Change Capacity

Change Capacity part 1: Change Management is not enough

Optilon Crew
Optilon
Team

The most perfect project plan, the most perfect training plan, the most perfect communication plan will fail if it is launched in an organisation with low change capacity.

Change management is often presented as the magical silver bullet that can ease the way of any project. When a project fails, you will soon hear people blaming it on poor change management.

Bad timing. Bad communication. Bad training.

When things do not work out as planned, an automatic reaction is to blame it on the people.

We individualize the problem. We blame it on someone, on somebody: if only somebody did a better job, if only somebody were better, if only somebody knew better – then everything would be fine.

Very often, the problem is not the people. Nor the project.

The problem is very often the setting, in which the project takes place. The settings, in which people work.

Ease of change depends on organizational characteristics

Think about it like this: The project is the foreground of our focus. The organisation in which the project takes place is the blurred background, that receives limited attention.

Often, we direct our full attention to what goes on in the project. We look at the foreground, and we interpret everything related to the project within the narrow definition of the project. And we forget the background. We forget that the project takes place in an organisation with certain characteristics, and that these characteristics may determine the success of a project.

Imagine that you are the project manager of a construction project. You are tasked with building castles of sand.

You may be the ultimate builder, project manager, communicator, or trainer – but the success of your sandcastle depends just as much on the characteristics of the beach, where it is built.

It depends on the composition of the sand, the tidal waves and the weather. The context where you build your castle is just as important as the management of the sandcastle project itself.

The same applies to change projects in organisations.

Some organisations are more favourable to changes than others. Not because their people have better skills or are less change resistant, but because the organisation is configured in ways that ease the speed of change.

This is called change capacity.

Change capacity can be built

You can build your organisation in ways that increase or decrease your change capacity.

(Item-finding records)
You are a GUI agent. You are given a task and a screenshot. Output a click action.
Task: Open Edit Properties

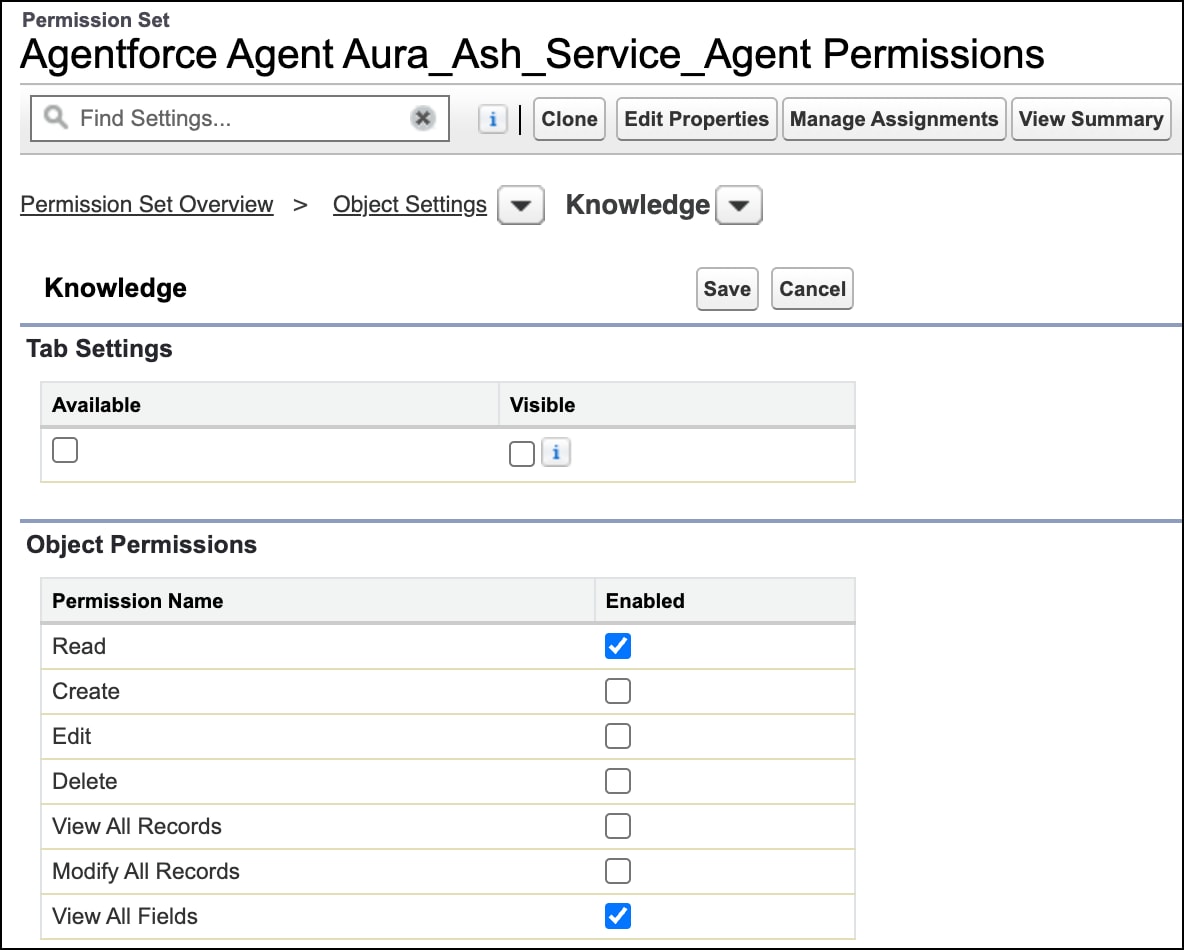696,119
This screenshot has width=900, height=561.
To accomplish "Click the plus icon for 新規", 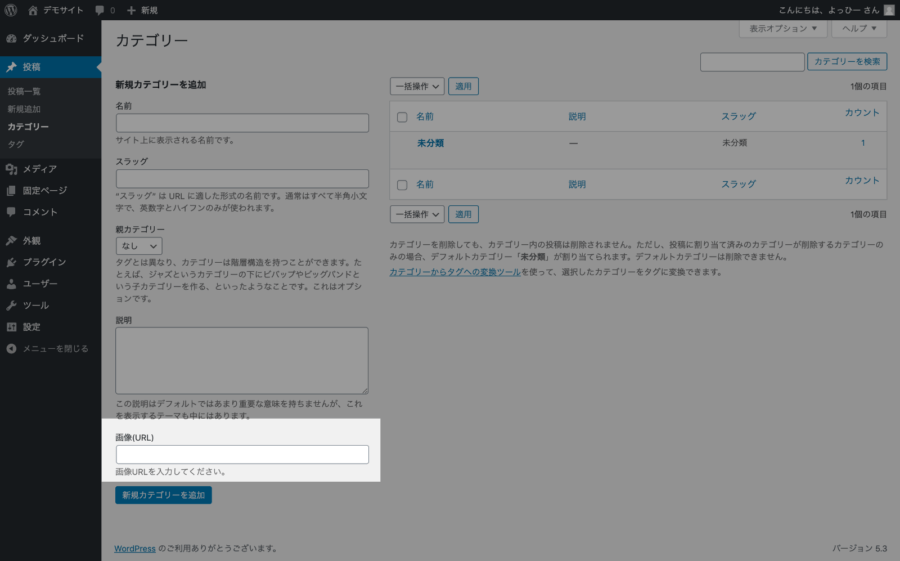I will tap(131, 9).
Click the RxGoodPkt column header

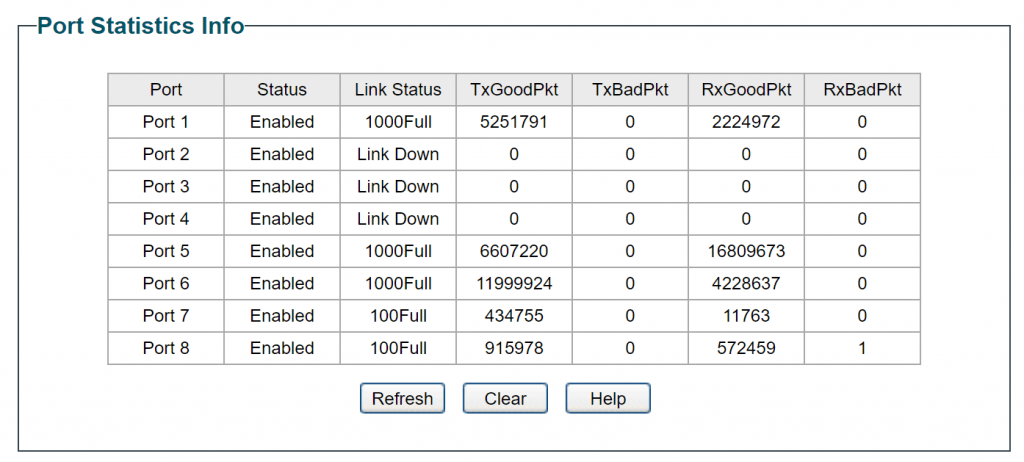746,89
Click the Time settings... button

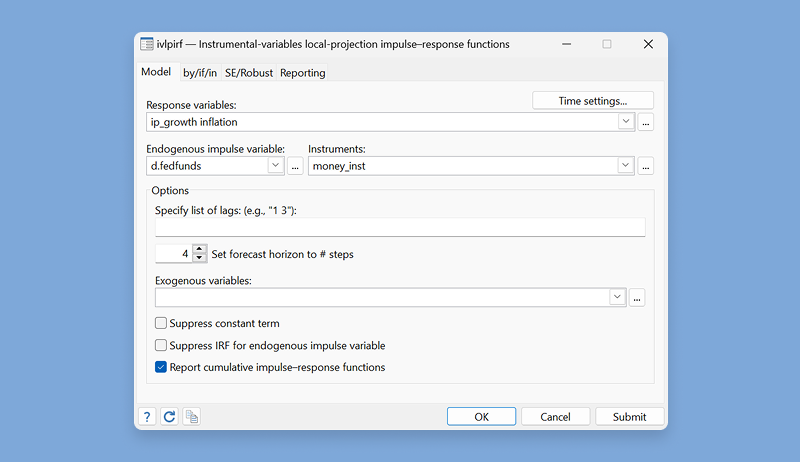593,100
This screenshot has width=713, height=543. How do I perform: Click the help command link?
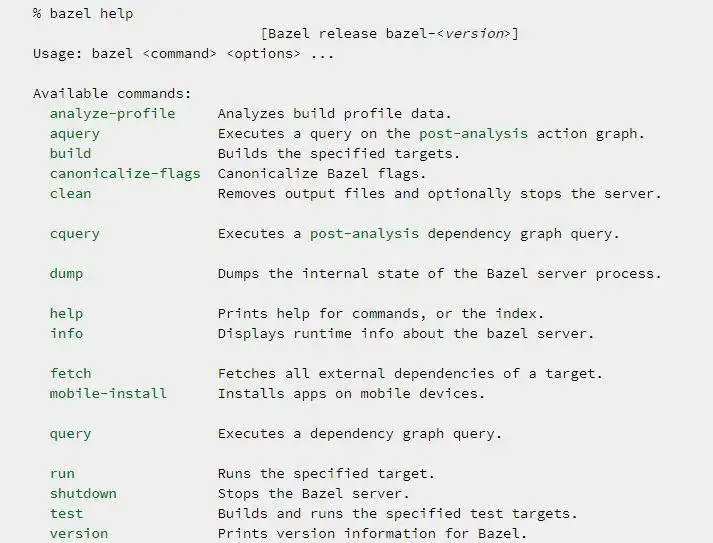point(66,313)
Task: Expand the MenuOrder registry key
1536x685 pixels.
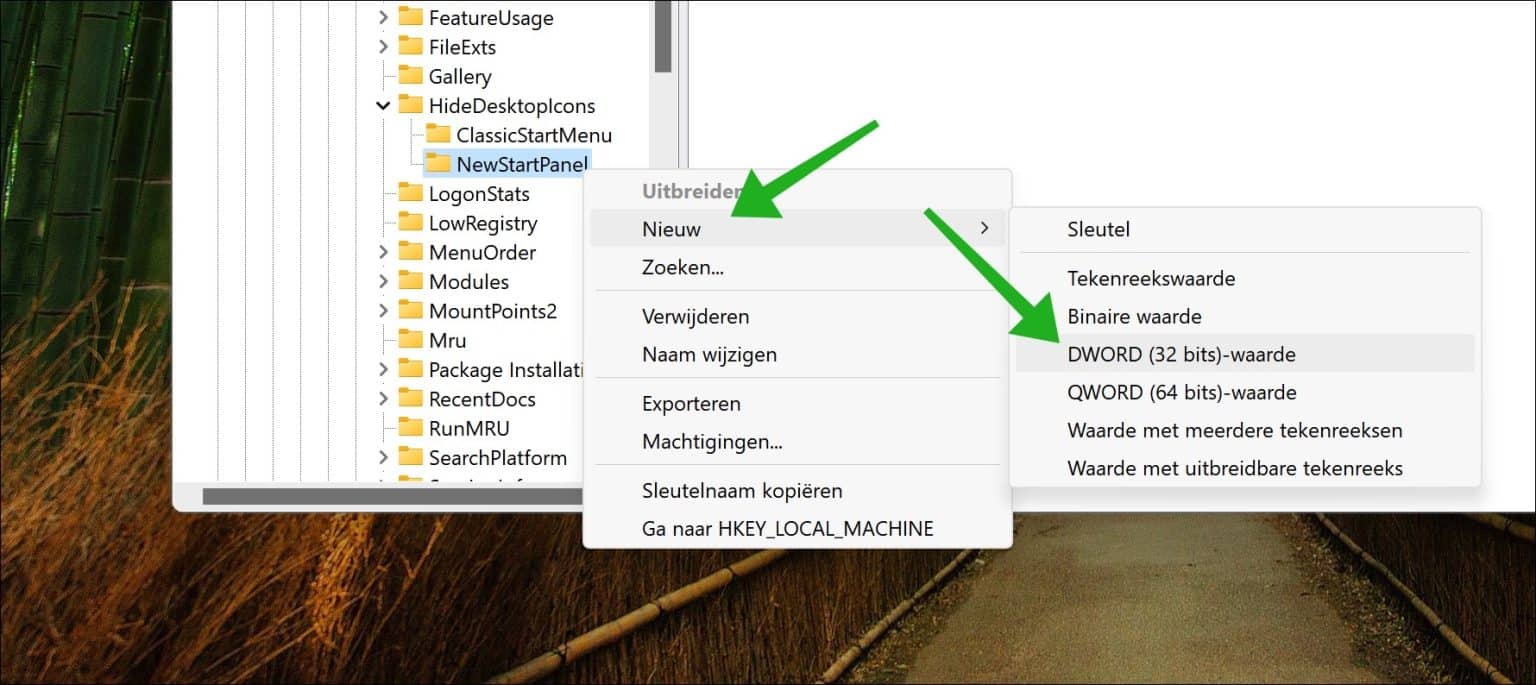Action: point(383,252)
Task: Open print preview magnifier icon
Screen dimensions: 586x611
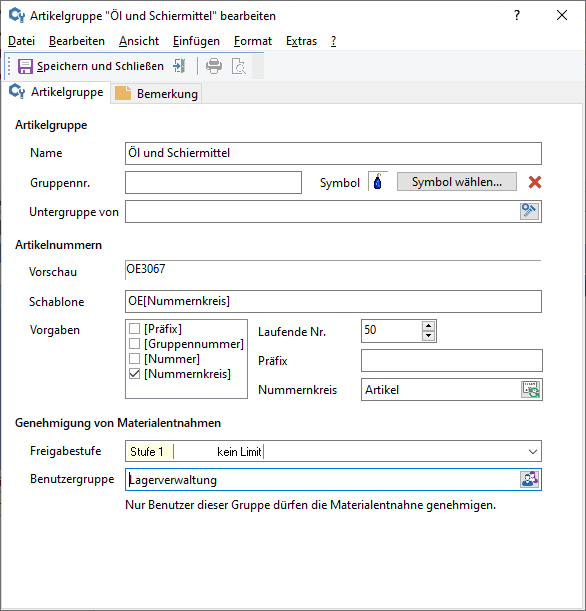Action: pyautogui.click(x=238, y=66)
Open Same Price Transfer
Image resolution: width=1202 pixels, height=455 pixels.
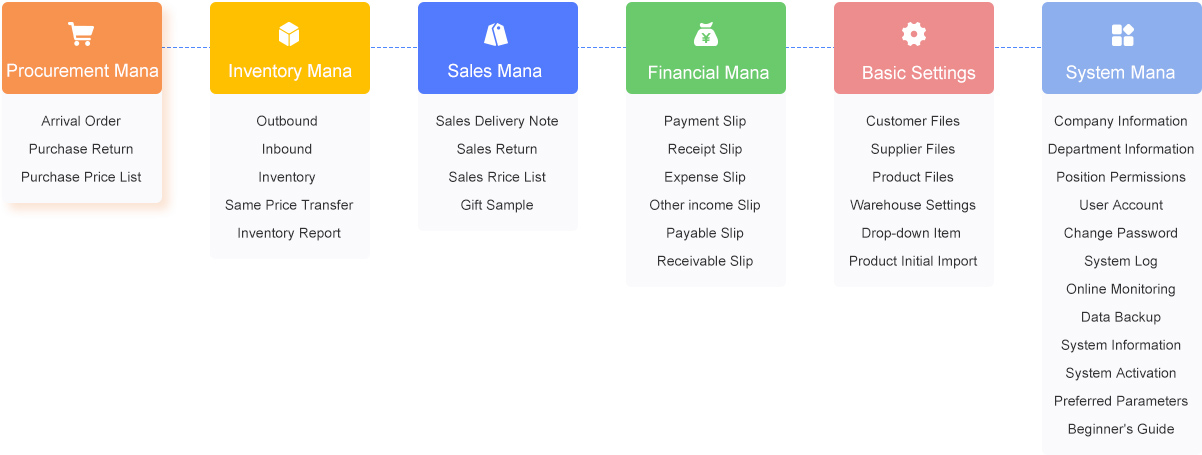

▶ [EXERCISE AIM]
Please state what, according to the change capacity article, makes some organizations more favorable to changes than others.

▶ [ANSWER TO THE EXERCISE]
The organization is configured in ways that ease the speed of change.